Optimizer options
Introduces the options available in CPLEX.
This manual explains how to use the LP algorithms that are part of CPLEX. The QP, QCP, and MIP problem types are based on the LP concepts discussed here, and the extensions to build and solve such problems are explained in the CPLEX User’s Manual.
Default settings will result in a call to an optimizer
that is appropriate to the class of problem you are solving. However,
you may wish to choose a different optimizer for special purposes.
An LP or QP problem can be solved using any of the following CPLEX
optimizers: dual simplex, primal simplex, barrier, and perhaps also
the network optimizer (if the problem contains an extractable network
substructure). Pure network models are all solved by the network optimizer.

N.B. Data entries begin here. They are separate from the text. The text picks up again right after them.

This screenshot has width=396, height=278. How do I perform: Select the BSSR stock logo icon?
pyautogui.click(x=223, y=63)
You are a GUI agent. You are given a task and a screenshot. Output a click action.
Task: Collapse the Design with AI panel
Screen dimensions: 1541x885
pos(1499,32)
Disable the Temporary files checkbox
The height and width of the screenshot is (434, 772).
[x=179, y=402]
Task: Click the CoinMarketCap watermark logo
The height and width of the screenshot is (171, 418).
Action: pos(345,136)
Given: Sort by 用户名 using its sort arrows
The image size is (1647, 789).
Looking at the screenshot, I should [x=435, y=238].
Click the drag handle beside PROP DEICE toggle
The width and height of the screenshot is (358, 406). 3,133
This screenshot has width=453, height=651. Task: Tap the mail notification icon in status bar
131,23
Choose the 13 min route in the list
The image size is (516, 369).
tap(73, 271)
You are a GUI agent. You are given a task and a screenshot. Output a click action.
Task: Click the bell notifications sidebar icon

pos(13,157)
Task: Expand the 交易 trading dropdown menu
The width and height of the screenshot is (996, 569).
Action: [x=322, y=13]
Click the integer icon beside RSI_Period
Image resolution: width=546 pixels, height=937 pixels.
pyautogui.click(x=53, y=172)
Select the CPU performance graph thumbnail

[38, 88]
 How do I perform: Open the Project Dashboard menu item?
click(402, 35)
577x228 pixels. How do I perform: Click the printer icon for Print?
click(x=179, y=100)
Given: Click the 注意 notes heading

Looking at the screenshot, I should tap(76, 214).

QCP models, including the special case of SOCP models, are all solved
by the barrier optimizer. MIP models are all solved by the mixed integer
optimizer, which in turn may invoke any of the LP or QP optimizers
in the course of its computation. The table titled Table 1 summarizes
these possible choices.
| LP | Network | QP | QCP | MIP | |
|---|---|---|---|---|---|
| Dual Optimizer | yes | yes | |||
| Primal Optimizer | yes | yes | |||
| Barrier Optimizer | yes | yes | yes | ||
| Mixed Integer Optimizer | yes | ||||
| Network Optimizer | Note 1 | yes | Note 1 | ||
| Note 1: The problem must contain an extractable network substructure. | |||||
The choice of optimizer or other parameter settings may have a very large effect on the solution speed of your particular class of problem. The CPLEX User's Manual describes the optimizers, provides suggestions for maximizing performance, and notes the features and algorithmic parameters unique to each optimizer.